Aim of the exercise – Write out all the data again, exactly as shown.

Source data:
--------------------
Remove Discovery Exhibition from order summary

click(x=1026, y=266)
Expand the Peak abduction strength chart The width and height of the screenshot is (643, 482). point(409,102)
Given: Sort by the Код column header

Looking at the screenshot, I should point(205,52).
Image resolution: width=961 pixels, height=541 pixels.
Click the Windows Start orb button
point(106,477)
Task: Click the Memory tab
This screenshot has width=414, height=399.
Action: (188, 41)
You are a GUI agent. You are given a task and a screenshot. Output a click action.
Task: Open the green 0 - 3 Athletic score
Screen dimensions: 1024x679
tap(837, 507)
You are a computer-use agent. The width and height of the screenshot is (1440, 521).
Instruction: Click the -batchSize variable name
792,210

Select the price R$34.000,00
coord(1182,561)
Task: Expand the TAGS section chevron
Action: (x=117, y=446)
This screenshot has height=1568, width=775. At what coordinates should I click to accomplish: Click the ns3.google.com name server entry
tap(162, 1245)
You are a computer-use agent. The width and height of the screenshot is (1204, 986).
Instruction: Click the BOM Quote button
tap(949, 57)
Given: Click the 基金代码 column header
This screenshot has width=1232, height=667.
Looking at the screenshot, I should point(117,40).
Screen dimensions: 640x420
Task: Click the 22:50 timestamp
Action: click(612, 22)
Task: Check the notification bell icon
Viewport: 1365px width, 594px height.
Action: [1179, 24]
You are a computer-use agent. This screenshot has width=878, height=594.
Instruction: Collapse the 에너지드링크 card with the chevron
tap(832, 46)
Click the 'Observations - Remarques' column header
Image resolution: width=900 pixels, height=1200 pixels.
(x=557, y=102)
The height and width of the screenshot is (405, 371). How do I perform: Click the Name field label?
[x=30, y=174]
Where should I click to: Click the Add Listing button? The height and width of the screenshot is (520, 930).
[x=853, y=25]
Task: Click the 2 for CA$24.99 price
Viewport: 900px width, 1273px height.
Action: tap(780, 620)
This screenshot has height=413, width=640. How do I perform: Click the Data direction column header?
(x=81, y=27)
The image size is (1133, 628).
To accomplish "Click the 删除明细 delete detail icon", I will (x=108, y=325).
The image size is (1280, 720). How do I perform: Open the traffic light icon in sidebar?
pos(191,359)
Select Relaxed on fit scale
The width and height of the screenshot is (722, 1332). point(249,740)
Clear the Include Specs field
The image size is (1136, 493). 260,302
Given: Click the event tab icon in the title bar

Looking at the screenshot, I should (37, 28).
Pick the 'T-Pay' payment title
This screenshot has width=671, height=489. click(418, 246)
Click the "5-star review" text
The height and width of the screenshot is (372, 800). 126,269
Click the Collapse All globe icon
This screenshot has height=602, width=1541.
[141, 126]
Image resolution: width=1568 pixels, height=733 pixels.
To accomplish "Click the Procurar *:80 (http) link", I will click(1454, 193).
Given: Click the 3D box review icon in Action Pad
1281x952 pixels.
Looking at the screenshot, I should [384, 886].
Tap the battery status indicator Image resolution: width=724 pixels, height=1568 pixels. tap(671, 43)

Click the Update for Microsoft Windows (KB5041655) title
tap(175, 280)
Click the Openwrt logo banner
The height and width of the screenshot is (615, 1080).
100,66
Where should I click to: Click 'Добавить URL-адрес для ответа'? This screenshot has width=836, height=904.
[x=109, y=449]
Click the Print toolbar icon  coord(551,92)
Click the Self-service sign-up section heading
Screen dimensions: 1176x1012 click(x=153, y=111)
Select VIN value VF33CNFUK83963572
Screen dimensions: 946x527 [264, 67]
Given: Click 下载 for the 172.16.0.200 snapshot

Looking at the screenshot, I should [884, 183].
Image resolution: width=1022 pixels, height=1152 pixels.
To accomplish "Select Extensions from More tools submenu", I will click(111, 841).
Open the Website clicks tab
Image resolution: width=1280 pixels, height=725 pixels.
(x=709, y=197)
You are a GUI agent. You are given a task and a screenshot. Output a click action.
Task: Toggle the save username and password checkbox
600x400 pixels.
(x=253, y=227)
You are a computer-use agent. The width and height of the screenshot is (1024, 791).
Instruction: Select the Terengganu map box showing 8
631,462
--------------------
Result –
Remove Discovery Exhibition from order summary

click(x=1026, y=266)
Expand the Peak abduction strength chart The width and height of the screenshot is (643, 482). point(409,102)
Given: Sort by the Код column header

Looking at the screenshot, I should point(205,52).
Image resolution: width=961 pixels, height=541 pixels.
Click the Windows Start orb button
point(106,477)
Task: Click the Memory tab
This screenshot has width=414, height=399.
Action: (188, 41)
You are a GUI agent. You are given a task and a screenshot. Output a click action.
Task: Open the green 0 - 3 Athletic score
Screen dimensions: 1024x679
tap(837, 507)
You are a computer-use agent. The width and height of the screenshot is (1440, 521).
Instruction: Click the -batchSize variable name
792,210

Select the price R$34.000,00
coord(1182,561)
Task: Expand the TAGS section chevron
Action: (x=117, y=446)
This screenshot has height=1568, width=775. At what coordinates should I click to accomplish: Click the ns3.google.com name server entry
tap(162, 1245)
You are a computer-use agent. The width and height of the screenshot is (1204, 986).
Instruction: Click the BOM Quote button
tap(949, 57)
Given: Click the 基金代码 column header
This screenshot has width=1232, height=667.
Looking at the screenshot, I should point(117,40).
Screen dimensions: 640x420
Task: Click the 22:50 timestamp
Action: click(612, 22)
Task: Check the notification bell icon
Viewport: 1365px width, 594px height.
Action: [1179, 24]
You are a computer-use agent. This screenshot has width=878, height=594.
Instruction: Collapse the 에너지드링크 card with the chevron
tap(832, 46)
Click the 'Observations - Remarques' column header
Image resolution: width=900 pixels, height=1200 pixels.
(x=557, y=102)
The height and width of the screenshot is (405, 371). How do I perform: Click the Name field label?
[x=30, y=174]
Where should I click to: Click the Add Listing button? The height and width of the screenshot is (520, 930).
[x=853, y=25]
Task: Click the 2 for CA$24.99 price
Viewport: 900px width, 1273px height.
Action: tap(780, 620)
This screenshot has height=413, width=640. How do I perform: Click the Data direction column header?
(x=81, y=27)
The image size is (1133, 628).
To accomplish "Click the 删除明细 delete detail icon", I will (x=108, y=325).
The image size is (1280, 720). How do I perform: Open the traffic light icon in sidebar?
pos(191,359)
Select Relaxed on fit scale
The width and height of the screenshot is (722, 1332). point(249,740)
Clear the Include Specs field
The image size is (1136, 493). 260,302
Given: Click the event tab icon in the title bar

Looking at the screenshot, I should (37, 28).
Pick the 'T-Pay' payment title
This screenshot has width=671, height=489. click(418, 246)
Click the "5-star review" text
The height and width of the screenshot is (372, 800). 126,269
Click the Collapse All globe icon
This screenshot has height=602, width=1541.
[141, 126]
Image resolution: width=1568 pixels, height=733 pixels.
To accomplish "Click the Procurar *:80 (http) link", I will click(1454, 193).
Given: Click the 3D box review icon in Action Pad
1281x952 pixels.
Looking at the screenshot, I should [384, 886].
Tap the battery status indicator Image resolution: width=724 pixels, height=1568 pixels. tap(671, 43)

Click the Update for Microsoft Windows (KB5041655) title
tap(175, 280)
Click the Openwrt logo banner
The height and width of the screenshot is (615, 1080).
100,66
Where should I click to: Click 'Добавить URL-адрес для ответа'? This screenshot has width=836, height=904.
[x=109, y=449]
Click the Print toolbar icon  coord(551,92)
Click the Self-service sign-up section heading
Screen dimensions: 1176x1012 click(x=153, y=111)
Select VIN value VF33CNFUK83963572
Screen dimensions: 946x527 [264, 67]
Given: Click 下载 for the 172.16.0.200 snapshot

Looking at the screenshot, I should [884, 183].
Image resolution: width=1022 pixels, height=1152 pixels.
To accomplish "Select Extensions from More tools submenu", I will click(111, 841).
Open the Website clicks tab
Image resolution: width=1280 pixels, height=725 pixels.
(x=709, y=197)
You are a GUI agent. You are given a task and a screenshot. Output a click action.
Task: Toggle the save username and password checkbox
600x400 pixels.
(x=253, y=227)
You are a computer-use agent. The width and height of the screenshot is (1024, 791).
Instruction: Select the Terengganu map box showing 8
631,462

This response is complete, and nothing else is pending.